## Aim:
List every team that the Experience entry in the Shannon Brown profile below names as one he has played for.

## Text excerpt:
Breaking down new Phoenix Suns guard Shannon Brown

Shannon Brown

During his two-year stint with the Lakers, Shannon Brown made a name for himself with his aerial acrobatics. He emerged as one of the NBA’s top dunkers under the bright lights of Los Angeles.

But there’s more to Brown than his absurd vertical leap and thunderous dunks. Here’s a look at Brown’s numbers, strengths, weaknesses and how he’ll fit in with the Suns:

Age: 26

Height/Weight: 6-4/210

Position: SG

Experience: 5 years (Cleveland, Chicago, Charlotte and LA Lakers)

College: Michigan State

2010-11 Stats: 8.7 PPG, 1.2 APG, 1.9 RPG, 42.5 FG%, 34.9 3P%, 82 games, 19.1 minutes.


Transition Play

Although the Suns don’t play at the same frenetic pace they did during the Mike D’Antoni era, they’re still one of the most uptempo teams in the league. With that said, Brown will fit right in.

His speed, hops and ability to finish make Brown one of the most lethal transition players in the NBA. Last season 19.7 percent of his plays came in transition, proving how often he was out on the break. Brown scored 1.25 points per possession in transition and should become one of Steve Nash’s favorite targets in the open court.

[Items from a data source]

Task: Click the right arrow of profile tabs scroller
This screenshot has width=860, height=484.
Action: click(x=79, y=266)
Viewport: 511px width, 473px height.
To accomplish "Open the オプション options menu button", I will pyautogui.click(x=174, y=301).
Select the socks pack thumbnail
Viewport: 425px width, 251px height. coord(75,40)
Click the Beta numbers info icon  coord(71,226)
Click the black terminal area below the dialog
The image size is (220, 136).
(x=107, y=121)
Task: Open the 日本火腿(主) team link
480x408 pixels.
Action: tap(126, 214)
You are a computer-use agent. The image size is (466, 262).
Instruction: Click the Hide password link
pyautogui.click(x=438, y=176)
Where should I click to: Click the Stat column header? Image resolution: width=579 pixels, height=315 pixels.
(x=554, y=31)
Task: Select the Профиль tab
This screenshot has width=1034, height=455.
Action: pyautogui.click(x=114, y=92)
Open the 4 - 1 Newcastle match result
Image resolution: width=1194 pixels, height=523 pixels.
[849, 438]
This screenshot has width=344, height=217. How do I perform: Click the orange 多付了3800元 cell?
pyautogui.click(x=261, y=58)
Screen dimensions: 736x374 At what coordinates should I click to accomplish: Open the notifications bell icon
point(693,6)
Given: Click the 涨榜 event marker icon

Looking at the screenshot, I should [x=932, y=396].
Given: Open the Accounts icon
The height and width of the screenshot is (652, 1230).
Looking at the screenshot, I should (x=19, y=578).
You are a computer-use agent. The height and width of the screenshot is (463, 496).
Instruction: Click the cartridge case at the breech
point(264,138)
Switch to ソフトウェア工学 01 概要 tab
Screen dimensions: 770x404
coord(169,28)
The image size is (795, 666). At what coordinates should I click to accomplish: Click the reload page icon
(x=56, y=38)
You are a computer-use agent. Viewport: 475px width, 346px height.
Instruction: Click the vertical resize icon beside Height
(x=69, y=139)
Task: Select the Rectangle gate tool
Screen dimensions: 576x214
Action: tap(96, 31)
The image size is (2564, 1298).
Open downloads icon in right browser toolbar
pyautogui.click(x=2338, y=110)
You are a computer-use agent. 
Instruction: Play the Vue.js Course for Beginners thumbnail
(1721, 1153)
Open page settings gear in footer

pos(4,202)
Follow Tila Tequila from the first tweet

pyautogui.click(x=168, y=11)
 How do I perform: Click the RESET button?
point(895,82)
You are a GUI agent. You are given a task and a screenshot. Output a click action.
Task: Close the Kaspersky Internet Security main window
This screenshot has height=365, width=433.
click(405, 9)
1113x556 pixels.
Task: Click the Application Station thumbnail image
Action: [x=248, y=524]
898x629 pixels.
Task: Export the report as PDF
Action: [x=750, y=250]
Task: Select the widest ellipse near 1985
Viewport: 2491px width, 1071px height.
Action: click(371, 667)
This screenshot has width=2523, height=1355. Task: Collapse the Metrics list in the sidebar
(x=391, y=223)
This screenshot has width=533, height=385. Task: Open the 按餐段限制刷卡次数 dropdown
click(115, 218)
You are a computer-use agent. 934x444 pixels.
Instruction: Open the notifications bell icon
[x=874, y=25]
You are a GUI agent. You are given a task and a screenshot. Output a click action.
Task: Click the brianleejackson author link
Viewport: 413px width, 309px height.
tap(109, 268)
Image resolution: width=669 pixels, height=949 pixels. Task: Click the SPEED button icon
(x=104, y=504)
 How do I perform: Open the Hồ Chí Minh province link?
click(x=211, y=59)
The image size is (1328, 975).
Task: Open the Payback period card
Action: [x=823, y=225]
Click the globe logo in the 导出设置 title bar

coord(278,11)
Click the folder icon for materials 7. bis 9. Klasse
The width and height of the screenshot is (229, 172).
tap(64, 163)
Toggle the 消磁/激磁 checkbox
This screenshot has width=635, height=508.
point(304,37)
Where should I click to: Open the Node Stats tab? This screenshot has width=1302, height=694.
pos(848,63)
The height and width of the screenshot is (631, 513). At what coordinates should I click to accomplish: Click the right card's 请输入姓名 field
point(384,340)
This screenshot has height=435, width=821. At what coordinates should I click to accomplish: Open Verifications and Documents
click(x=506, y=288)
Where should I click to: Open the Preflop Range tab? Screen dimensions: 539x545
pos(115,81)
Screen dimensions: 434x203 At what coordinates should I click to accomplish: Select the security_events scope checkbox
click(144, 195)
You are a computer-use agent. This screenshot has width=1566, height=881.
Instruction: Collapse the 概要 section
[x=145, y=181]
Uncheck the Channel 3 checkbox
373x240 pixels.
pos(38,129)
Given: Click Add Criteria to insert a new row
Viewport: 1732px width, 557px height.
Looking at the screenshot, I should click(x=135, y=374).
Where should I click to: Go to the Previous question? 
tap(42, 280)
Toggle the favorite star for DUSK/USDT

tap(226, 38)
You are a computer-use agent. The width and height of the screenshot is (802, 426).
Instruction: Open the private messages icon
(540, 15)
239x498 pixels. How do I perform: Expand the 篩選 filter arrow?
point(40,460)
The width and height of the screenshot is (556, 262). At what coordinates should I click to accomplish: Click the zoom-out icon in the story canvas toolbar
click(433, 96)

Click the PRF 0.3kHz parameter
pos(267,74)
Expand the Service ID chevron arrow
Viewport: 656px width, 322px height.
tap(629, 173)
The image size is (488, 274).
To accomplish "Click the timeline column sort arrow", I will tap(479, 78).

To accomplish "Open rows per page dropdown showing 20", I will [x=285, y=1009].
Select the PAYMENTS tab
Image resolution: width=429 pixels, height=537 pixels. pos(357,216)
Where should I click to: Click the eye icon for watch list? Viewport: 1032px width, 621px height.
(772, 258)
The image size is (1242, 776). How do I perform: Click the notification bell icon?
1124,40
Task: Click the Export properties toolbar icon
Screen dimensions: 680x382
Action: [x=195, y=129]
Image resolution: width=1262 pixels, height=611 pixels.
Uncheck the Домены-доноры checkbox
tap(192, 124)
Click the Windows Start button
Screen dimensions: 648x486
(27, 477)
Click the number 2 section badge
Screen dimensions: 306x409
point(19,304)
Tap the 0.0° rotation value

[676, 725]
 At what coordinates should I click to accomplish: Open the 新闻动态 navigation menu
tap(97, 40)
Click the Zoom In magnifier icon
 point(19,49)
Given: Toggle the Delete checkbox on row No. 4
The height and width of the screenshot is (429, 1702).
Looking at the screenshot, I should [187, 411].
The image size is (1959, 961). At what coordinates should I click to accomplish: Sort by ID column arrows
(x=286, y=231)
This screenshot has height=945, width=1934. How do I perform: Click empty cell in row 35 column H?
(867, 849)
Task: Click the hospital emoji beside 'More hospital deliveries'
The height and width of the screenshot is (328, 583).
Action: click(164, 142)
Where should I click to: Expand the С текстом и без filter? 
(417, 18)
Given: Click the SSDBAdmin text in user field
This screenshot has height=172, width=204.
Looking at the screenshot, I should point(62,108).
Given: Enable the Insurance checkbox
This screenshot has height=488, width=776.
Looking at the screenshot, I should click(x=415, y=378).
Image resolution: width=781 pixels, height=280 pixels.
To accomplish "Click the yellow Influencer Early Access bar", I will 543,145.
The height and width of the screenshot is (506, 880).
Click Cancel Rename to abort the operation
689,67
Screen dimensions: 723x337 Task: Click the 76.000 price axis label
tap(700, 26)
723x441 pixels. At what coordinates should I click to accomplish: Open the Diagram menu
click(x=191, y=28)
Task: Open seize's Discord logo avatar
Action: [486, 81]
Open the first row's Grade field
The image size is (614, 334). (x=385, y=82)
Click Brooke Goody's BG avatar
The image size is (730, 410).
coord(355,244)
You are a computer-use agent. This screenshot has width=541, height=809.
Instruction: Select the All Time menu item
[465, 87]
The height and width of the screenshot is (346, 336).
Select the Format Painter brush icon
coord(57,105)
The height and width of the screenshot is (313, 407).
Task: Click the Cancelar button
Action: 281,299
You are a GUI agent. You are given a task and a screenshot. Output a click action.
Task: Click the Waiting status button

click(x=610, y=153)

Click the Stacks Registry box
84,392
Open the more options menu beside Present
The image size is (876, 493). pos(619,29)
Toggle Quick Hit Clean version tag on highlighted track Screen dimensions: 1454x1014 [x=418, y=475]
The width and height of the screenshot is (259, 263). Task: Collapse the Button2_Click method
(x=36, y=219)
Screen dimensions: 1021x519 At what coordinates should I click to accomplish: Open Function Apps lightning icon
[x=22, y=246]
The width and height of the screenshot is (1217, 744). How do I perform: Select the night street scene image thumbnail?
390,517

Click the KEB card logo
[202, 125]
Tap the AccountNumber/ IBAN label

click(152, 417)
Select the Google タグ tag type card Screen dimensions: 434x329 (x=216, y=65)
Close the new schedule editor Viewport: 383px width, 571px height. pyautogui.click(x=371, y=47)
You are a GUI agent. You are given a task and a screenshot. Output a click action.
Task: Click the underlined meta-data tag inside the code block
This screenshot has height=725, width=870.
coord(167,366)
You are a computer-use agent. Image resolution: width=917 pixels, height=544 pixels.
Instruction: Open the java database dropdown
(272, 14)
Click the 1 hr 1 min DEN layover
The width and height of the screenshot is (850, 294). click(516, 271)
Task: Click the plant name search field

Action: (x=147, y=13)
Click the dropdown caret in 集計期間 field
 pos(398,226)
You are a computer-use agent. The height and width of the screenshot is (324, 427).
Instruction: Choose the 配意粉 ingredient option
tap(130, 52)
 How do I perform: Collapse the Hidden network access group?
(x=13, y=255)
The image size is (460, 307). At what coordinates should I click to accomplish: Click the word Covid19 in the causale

## Answer to the problem:
Cleveland, Chicago, Charlotte, LA Lakers